§ TASK OBJECTIVE
Update the records from the start through the line containing "will pyautogui.click(x=1264, y=31)." by changing "Viewport" to "Display", and give those lines back with nothing else altered.

Records
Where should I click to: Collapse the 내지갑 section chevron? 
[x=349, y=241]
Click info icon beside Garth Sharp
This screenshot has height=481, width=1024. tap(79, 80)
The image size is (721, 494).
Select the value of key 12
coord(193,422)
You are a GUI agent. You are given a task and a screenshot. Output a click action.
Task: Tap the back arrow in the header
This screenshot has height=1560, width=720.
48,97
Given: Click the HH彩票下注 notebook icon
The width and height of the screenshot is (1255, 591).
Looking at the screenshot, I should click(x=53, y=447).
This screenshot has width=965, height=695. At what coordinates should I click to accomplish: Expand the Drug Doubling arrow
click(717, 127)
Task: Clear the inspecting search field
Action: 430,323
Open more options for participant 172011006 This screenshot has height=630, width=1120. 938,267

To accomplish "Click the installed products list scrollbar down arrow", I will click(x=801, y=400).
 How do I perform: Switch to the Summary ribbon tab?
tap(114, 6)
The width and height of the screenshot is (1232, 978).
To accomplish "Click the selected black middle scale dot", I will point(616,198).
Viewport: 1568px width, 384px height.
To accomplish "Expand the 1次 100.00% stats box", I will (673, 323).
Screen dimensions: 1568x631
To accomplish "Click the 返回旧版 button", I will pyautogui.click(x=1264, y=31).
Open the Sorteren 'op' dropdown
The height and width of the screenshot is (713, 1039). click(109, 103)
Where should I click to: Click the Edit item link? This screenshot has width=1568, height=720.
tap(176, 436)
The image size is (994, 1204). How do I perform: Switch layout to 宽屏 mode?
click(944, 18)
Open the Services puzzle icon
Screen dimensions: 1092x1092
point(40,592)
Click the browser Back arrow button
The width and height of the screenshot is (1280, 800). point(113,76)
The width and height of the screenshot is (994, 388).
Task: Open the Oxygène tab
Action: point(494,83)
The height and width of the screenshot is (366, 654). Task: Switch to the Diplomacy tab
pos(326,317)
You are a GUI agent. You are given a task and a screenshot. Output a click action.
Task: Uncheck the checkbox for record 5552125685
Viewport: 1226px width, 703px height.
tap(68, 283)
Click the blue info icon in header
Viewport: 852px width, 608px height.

§ THE RESULT
Where should I click to: Collapse the 내지갑 section chevron? 
[x=349, y=241]
Click info icon beside Garth Sharp
This screenshot has height=481, width=1024. tap(79, 80)
The image size is (721, 494).
Select the value of key 12
coord(193,422)
You are a GUI agent. You are given a task and a screenshot. Output a click action.
Task: Tap the back arrow in the header
This screenshot has height=1560, width=720.
48,97
Given: Click the HH彩票下注 notebook icon
The width and height of the screenshot is (1255, 591).
Looking at the screenshot, I should click(x=53, y=447).
This screenshot has width=965, height=695. At what coordinates should I click to accomplish: Expand the Drug Doubling arrow
click(717, 127)
Task: Clear the inspecting search field
Action: 430,323
Open more options for participant 172011006 This screenshot has height=630, width=1120. 938,267

To accomplish "Click the installed products list scrollbar down arrow", I will click(x=801, y=400).
 How do I perform: Switch to the Summary ribbon tab?
tap(114, 6)
The width and height of the screenshot is (1232, 978).
To accomplish "Click the selected black middle scale dot", I will point(616,198).
Display: 1568px width, 384px height.
To accomplish "Expand the 1次 100.00% stats box", I will (673, 323).
Screen dimensions: 1568x631
To accomplish "Click the 返回旧版 button", I will pyautogui.click(x=1264, y=31).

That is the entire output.